Page **1** of **1**

### Units for Gibbs Free Energy

Posted: **Mon Feb 12, 2018 6:24 pm**

by **Ashley Davis 1I**

So when using difference of sums to calculate something such as enthalpy, we multiplied enthalpies of formation by however many moles of each molecule were present in the equation. Like if there were 2 moles of CO

, we would enter 2 mol(-394 kJ/mol), and the mol would cancel out, leaving us with a final answer in kJ. Is this not true for Gibbs Free Energy? I noticed that when calculating K (using the equation where ΔGº = -RTlnK), my units weren't cancelling out. So if we're calculating ΔGº using difference of sums, and there are more than 1 mol of something in the reaction, do we not multiply it by the number of moles?

If this question doesn't make sense, please let me know!
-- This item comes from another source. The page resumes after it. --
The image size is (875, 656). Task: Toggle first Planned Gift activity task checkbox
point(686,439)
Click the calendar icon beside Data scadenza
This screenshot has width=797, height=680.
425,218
### Re: Units for Gibbs Free Energy

Posted: **Mon Feb 12, 2018 7:04 pm**

by **Nicole Anisgard Parra 2H**

When calculating K using ΔGº = -nRTlnK, your units should cancel out, as K is unitless. ΔGº utilizes units of joules (if your value is in kilojoules from a prior calculation, you need to concert it to joules), n is units of moles, R is units of joules per kelvin per mole (J/K*n), and T utilizes units of kelvin. Thus, when you are calculating K, all of your units should cancel out :) hope that helps!

### Re: Units for Gibbs Free Energy

Posted: **Mon Feb 12, 2018 8:38 pm**

by **Ashley Davis 1I**

Oh, sorry, I actually meant for ΔGº = RTlnK. because then where would the moles cancel out for the R constant?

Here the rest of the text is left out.